What this task involves >>
Go to the line containing "Instruction: Open the" and retype it and every later line exactly as written, up to the last line of the entries. Keep pictures out.

Recorded information >>
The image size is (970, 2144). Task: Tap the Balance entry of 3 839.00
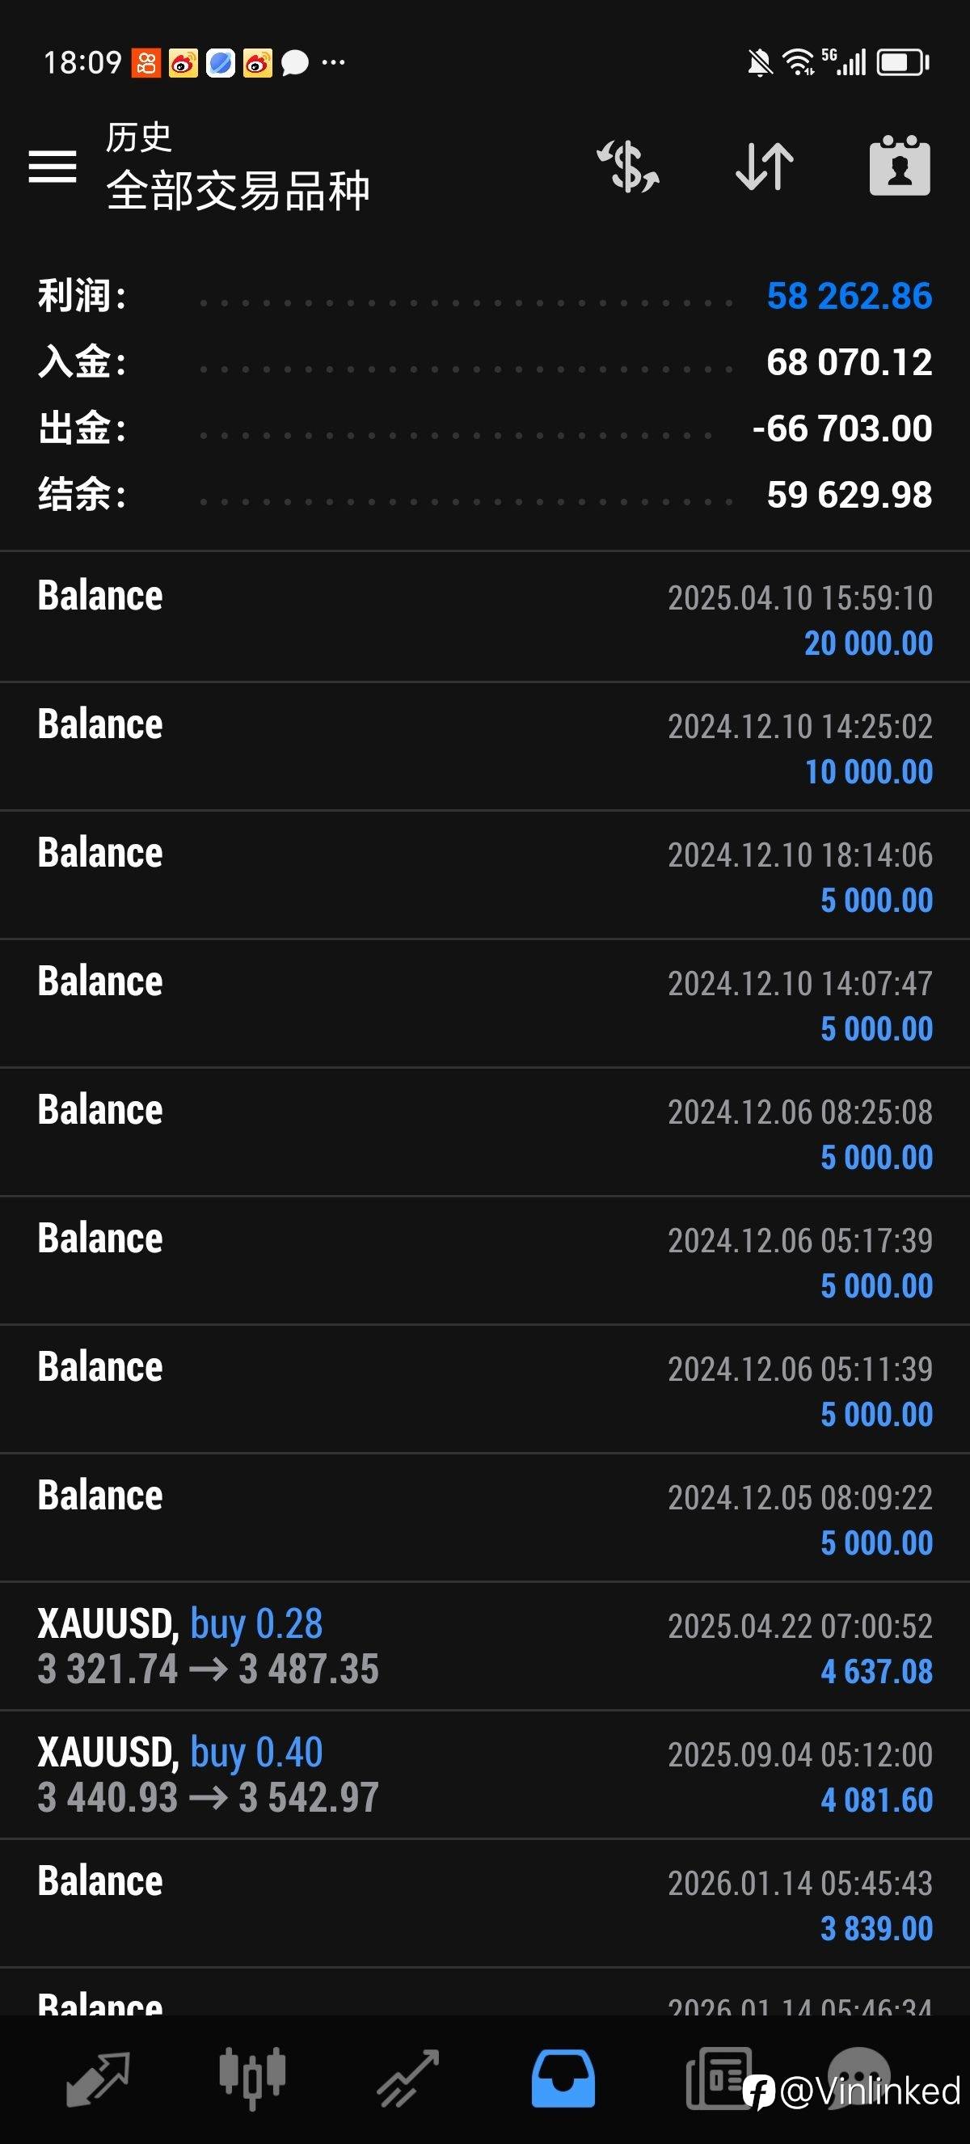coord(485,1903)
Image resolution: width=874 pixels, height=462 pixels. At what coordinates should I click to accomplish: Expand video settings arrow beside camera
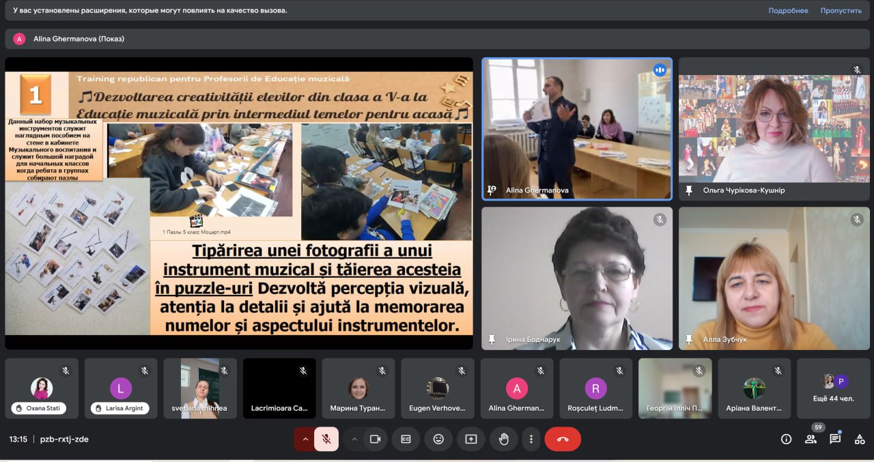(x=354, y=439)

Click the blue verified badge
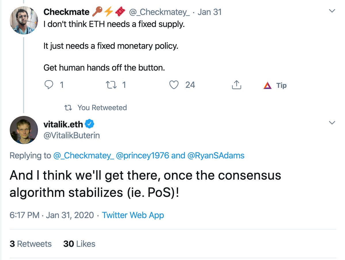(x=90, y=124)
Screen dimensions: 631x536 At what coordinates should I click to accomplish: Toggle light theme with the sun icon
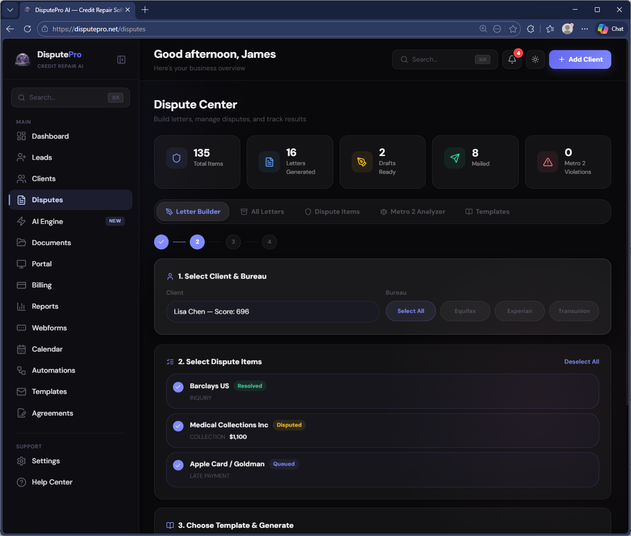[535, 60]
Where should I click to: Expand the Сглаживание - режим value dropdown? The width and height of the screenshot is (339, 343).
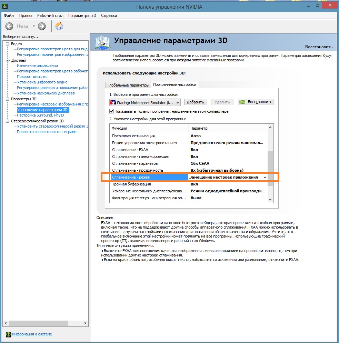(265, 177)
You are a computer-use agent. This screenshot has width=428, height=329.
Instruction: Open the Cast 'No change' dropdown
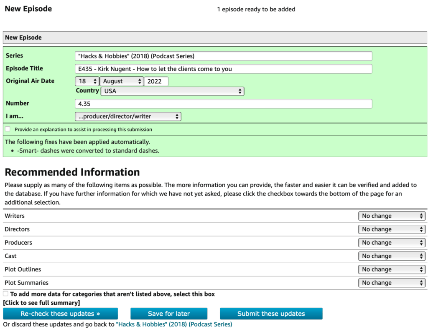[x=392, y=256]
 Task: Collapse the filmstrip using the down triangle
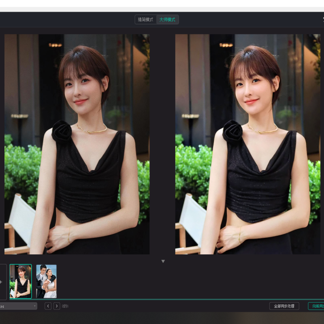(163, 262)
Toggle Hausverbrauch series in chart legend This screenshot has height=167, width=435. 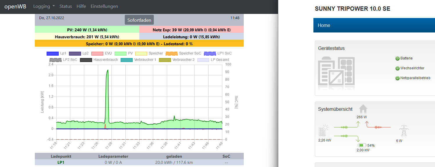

Response area >>
Instruction: Open the Cast 'No change' dropdown
[x=392, y=256]
 Task: Collapse the filmstrip using the down triangle
(163, 262)
Toggle Hausverbrauch series in chart legend This screenshot has height=167, width=435. 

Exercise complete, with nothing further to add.